- **Assigned task 1**
Copy the passage on China's economic presence in Burma from "7. (C) The PRC" to "system for U.S.".

7. (C) The PRC is the dominant economic force in Burma.
Large-scale and freewheeling border trade lends a lifeline to
Burmese consumers and businesspeople suffering under bizarre
GOB trade policies. It also provides an important outlet and
source of foreign exchange to the Burmese government blocked
by U.S. sanctions from using the banking system for U.S.
dollar-based international commerce. China's small investors
and traders are omnipresent in Burma's large cities and in
the mines and forests of Kachin and Shan States. Finally,
the PRC government provides an almost endless stream of soft
loans and grants for Burma's "economic development" and to
promote exports of Chinese (usually Yunnanese and Sichuan)
products and services. Chinese companies are the primary
foreign participants in most, if not all, of Burma's largest
public works projects: roads, bridges, and power plants.
Burma's ethnic Chinese, sometimes with far closer ties to
China than Rangoon, are among the most powerful "domestic"
businesspeople in Burma.


8. (C) Though there is a long history of a Chinese merchant
class in Burma, economic ties between the two countries were
sour until the mid-1990s due to the PRC's support until 1989
of the Burmese Communist Party, a once powerful insurgent
group. In a capital-starved nation, consumers and some
businesses welcome the current influx of Chinese money (both
from the PRC and from ethnic Chinese) and products. However,
many cash-poor ethnic Burman, Kachin, and other
businesspeople criticize the "invasion" for crowding them
out. The Burmese garment sector also fears that it will not
be able to compete with China in exporting to Europe and
other nations once textile quotas are removed in 2005.

- **Assigned task 2**
Please repeat the lines in the records from the line with "You are a GUI" to the line with "This screenshot has", including both.

- **Data section**
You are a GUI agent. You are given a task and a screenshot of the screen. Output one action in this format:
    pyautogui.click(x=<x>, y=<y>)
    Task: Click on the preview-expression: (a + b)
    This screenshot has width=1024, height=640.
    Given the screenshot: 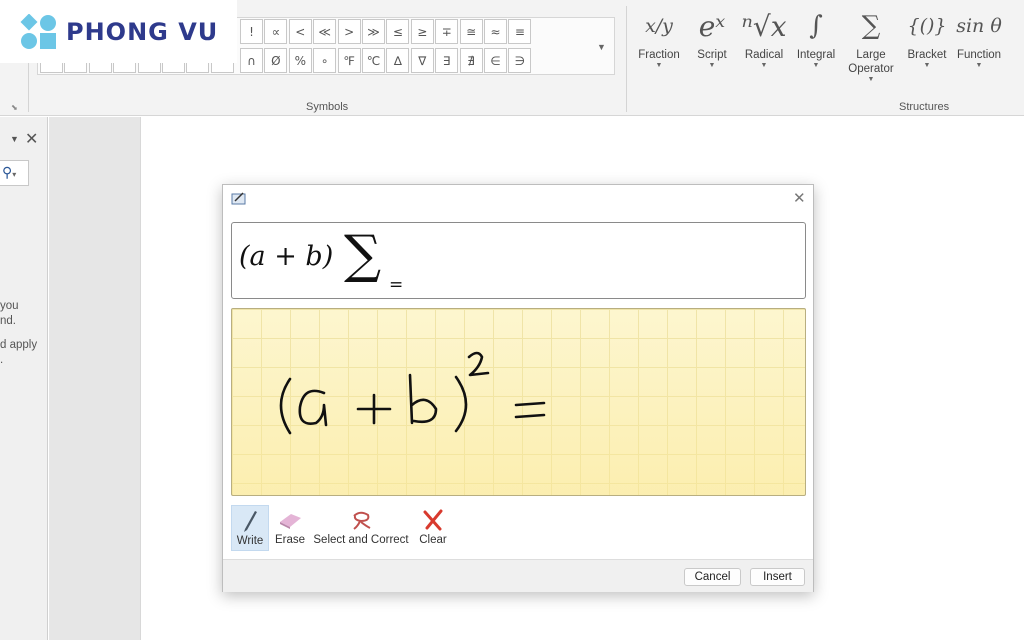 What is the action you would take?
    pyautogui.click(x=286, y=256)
==
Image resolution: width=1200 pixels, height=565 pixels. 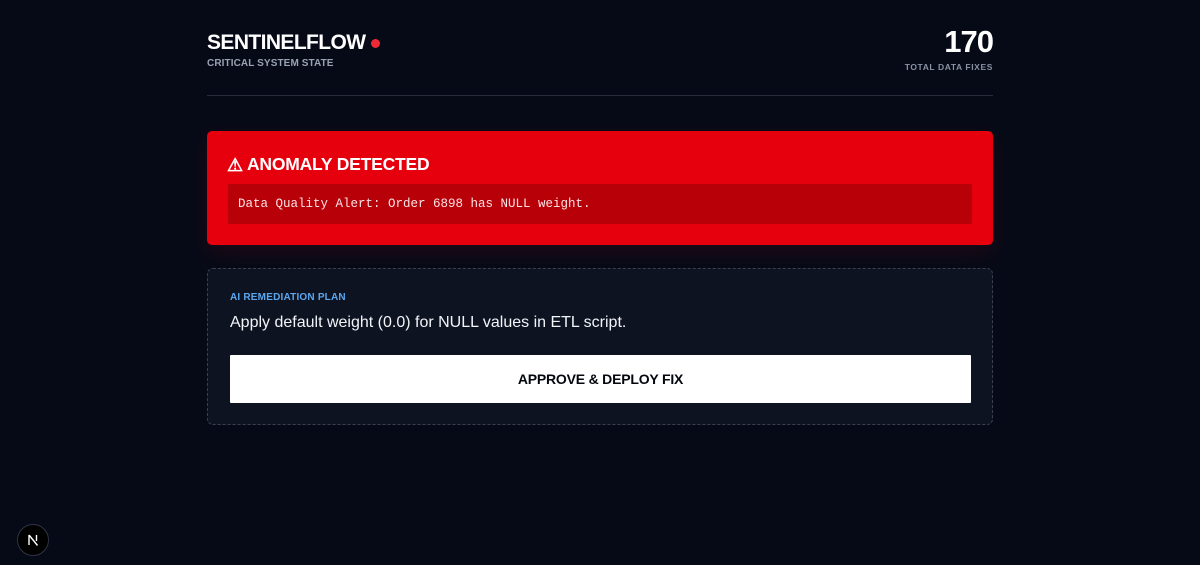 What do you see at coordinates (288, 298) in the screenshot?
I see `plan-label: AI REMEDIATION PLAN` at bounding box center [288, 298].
---
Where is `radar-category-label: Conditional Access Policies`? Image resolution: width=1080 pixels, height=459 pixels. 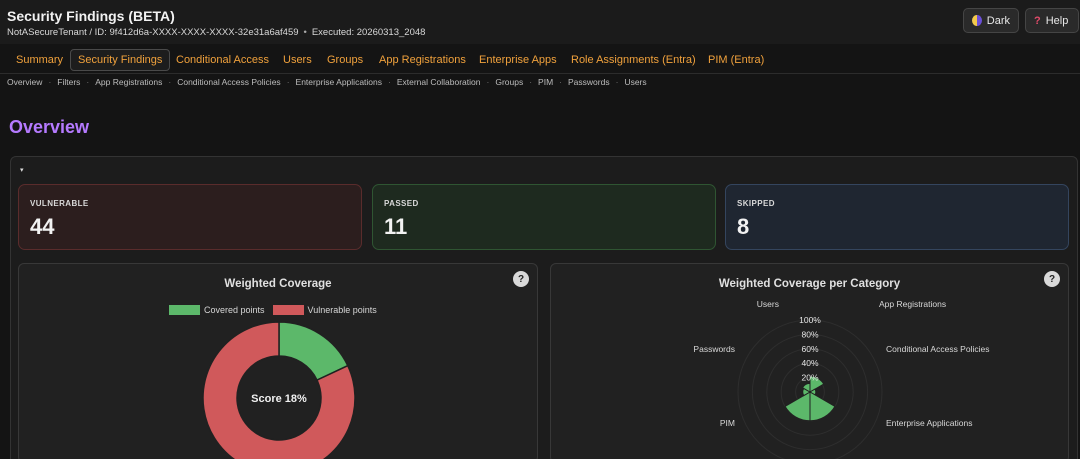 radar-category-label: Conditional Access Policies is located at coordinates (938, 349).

- **Answer area 1**
7. (C) The PRC is the dominant economic force in Burma.
Large-scale and freewheeling border trade lends a lifeline to
Burmese consumers and businesspeople suffering under bizarre
GOB trade policies. It also provides an important outlet and
source of foreign exchange to the Burmese government blocked
by U.S. sanctions from using the banking system for U.S.

- **Answer area 2**
You are a GUI agent. You are given a task and a screenshot of the screen. Output one action in this format:
    pyautogui.click(x=<x>, y=<y>)
    Task: Click on the preview-expression: (a + b)
    This screenshot has width=1024, height=640.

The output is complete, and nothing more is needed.